§ **WHAT THE EXERCISE ASKS**:
Reproduce the forum thread below word for word, from its title line through the last post header.

§ **TEXT PASSAGE**:
## Begin
# Minnesota Res. esl teacher. SA good start?



## Chaplin2014 (Mar 24, 2016)

I'm attending a community college finishing my A.S next year. I received my TESOL certification during my last year of high school. I do not plan on attaining my bachelors degree after my A.S completion, I plan to find work in South Africa (Russia is another option) as a Foreign Language-English teacher. Would there still be options for employment for a 22 year old with an associates degree?


----------



## Kickagainstxenophobia (Feb 9, 2016)

Why not try and find job in US. Unemployment rate is higher in South Africa than in US. Are u a US citizens? If yes. I would suggest u do not come over here cos it might take u forever to get a job and also the work visa. 
Goodluck in your decisions.


----------



## Klipspringer (Feb 21, 2015)

The question is not whether or not you will find work in SA but whether you can legally work as a teacher in SA. Unfortunately the answer is no as there isn't a work visa available for your skill set unless you are married to an SA citizen. For the general work visa you'll have to prove there is no SA citizen who can do your job (highly unlikely) and unfortunately teaching is not on the critical skills list so that door is also closed to you. The only other way you can work in SA is part time (with limited hours) on a student visa (and you'll have to genuinely be studying). Sorry.


----------



## Kickagainstxenophobia (Feb 9, 2016)
## End
§ **RECORD EXTRACTS**:
## Begin
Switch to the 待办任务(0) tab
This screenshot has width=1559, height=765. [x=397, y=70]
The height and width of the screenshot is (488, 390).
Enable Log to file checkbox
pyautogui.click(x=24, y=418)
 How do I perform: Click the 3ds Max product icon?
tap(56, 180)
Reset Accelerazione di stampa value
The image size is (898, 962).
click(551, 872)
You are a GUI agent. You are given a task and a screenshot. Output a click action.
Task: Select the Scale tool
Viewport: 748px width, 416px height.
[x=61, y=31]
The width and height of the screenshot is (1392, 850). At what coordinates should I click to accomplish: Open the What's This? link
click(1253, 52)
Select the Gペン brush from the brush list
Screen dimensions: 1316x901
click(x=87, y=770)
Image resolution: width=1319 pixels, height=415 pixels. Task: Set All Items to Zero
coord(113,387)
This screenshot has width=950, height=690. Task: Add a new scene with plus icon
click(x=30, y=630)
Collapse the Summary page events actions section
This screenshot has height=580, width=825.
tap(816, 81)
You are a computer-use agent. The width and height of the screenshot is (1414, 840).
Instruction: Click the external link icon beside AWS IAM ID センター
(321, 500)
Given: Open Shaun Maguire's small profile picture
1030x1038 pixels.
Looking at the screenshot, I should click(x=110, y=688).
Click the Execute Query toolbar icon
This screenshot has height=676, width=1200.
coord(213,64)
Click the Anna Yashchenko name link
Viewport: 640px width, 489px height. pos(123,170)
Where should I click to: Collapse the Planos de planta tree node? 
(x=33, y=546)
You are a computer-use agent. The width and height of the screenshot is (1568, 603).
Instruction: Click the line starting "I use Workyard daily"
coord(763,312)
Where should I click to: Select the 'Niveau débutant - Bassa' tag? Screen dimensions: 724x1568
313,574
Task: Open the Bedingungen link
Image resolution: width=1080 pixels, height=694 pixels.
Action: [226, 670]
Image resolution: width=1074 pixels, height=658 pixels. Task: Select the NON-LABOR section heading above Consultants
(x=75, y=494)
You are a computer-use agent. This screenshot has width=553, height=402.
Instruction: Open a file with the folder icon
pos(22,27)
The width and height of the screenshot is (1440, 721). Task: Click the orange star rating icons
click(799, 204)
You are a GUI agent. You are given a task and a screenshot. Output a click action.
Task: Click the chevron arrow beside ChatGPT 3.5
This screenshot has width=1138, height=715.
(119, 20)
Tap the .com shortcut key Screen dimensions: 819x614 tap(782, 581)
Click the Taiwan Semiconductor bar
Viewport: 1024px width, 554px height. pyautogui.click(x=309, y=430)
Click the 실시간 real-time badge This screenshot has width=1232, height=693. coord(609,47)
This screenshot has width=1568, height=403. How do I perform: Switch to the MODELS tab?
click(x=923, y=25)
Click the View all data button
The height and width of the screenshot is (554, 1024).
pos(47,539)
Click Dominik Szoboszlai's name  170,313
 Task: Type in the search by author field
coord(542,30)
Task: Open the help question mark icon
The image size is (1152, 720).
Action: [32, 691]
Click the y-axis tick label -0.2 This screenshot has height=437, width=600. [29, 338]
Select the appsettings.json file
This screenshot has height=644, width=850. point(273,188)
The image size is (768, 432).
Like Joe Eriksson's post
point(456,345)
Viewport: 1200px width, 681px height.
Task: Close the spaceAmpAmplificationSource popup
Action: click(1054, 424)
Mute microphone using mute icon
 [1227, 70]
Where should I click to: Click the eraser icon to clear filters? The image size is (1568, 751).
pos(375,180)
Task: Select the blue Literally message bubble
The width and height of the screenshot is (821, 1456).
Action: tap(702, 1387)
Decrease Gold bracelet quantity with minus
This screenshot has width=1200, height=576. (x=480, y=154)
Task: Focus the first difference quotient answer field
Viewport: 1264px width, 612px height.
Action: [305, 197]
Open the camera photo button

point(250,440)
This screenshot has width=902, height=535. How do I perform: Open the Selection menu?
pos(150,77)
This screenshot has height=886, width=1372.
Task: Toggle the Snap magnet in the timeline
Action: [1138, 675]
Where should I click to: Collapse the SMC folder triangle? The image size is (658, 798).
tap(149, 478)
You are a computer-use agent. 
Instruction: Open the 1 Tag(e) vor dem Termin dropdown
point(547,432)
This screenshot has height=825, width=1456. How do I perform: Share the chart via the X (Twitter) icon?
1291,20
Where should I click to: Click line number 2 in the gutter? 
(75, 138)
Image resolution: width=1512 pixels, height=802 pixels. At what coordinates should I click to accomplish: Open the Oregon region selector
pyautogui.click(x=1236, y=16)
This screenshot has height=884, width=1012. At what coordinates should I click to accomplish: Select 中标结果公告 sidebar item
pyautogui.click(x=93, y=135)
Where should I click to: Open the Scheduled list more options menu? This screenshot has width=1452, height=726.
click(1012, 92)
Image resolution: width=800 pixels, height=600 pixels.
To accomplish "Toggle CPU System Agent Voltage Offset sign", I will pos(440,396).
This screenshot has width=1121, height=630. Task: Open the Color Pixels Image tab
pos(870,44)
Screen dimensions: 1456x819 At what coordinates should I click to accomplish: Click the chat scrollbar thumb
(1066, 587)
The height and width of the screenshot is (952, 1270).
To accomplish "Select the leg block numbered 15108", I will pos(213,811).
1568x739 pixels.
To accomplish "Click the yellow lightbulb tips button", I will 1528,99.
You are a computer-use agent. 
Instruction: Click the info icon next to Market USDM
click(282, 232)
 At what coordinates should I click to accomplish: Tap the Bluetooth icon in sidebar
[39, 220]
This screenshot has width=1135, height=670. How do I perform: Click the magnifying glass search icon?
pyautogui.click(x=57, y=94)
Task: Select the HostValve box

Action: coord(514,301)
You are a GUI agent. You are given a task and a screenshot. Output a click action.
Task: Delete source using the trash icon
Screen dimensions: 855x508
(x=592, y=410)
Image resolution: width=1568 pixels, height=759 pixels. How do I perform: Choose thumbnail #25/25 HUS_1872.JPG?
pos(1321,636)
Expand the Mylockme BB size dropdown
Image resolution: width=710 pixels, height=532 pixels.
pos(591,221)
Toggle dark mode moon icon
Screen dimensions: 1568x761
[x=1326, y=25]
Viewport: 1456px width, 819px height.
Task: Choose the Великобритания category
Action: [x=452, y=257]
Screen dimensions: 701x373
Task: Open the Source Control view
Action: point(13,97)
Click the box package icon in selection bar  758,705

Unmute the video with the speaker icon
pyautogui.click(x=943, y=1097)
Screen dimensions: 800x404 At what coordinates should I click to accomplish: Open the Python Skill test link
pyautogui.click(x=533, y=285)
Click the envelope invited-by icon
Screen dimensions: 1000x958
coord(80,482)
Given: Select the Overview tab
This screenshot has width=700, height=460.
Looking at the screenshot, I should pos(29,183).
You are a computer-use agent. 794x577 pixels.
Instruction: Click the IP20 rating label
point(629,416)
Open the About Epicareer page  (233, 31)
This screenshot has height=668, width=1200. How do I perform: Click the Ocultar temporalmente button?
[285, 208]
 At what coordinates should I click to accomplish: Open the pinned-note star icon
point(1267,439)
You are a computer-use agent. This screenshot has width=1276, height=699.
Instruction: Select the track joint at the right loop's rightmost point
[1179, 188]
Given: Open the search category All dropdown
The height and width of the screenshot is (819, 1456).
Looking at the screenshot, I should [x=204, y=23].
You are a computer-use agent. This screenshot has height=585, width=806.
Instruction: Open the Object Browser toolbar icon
## End
§ **THE COMPLETED TASK**:
# Minnesota Res. esl teacher. SA good start?



## Chaplin2014 (Mar 24, 2016)

I'm attending a community college finishing my A.S next year. I received my TESOL certification during my last year of high school. I do not plan on attaining my bachelors degree after my A.S completion, I plan to find work in South Africa (Russia is another option) as a Foreign Language-English teacher. Would there still be options for employment for a 22 year old with an associates degree?


----------



## Kickagainstxenophobia (Feb 9, 2016)

Why not try and find job in US. Unemployment rate is higher in South Africa than in US. Are u a US citizens? If yes. I would suggest u do not come over here cos it might take u forever to get a job and also the work visa. 
Goodluck in your decisions.


----------



## Klipspringer (Feb 21, 2015)

The question is not whether or not you will find work in SA but whether you can legally work as a teacher in SA. Unfortunately the answer is no as there isn't a work visa available for your skill set unless you are married to an SA citizen. For the general work visa you'll have to prove there is no SA citizen who can do your job (highly unlikely) and unfortunately teaching is not on the critical skills list so that door is also closed to you. The only other way you can work in SA is part time (with limited hours) on a student visa (and you'll have to genuinely be studying). Sorry.


----------



## Kickagainstxenophobia (Feb 9, 2016)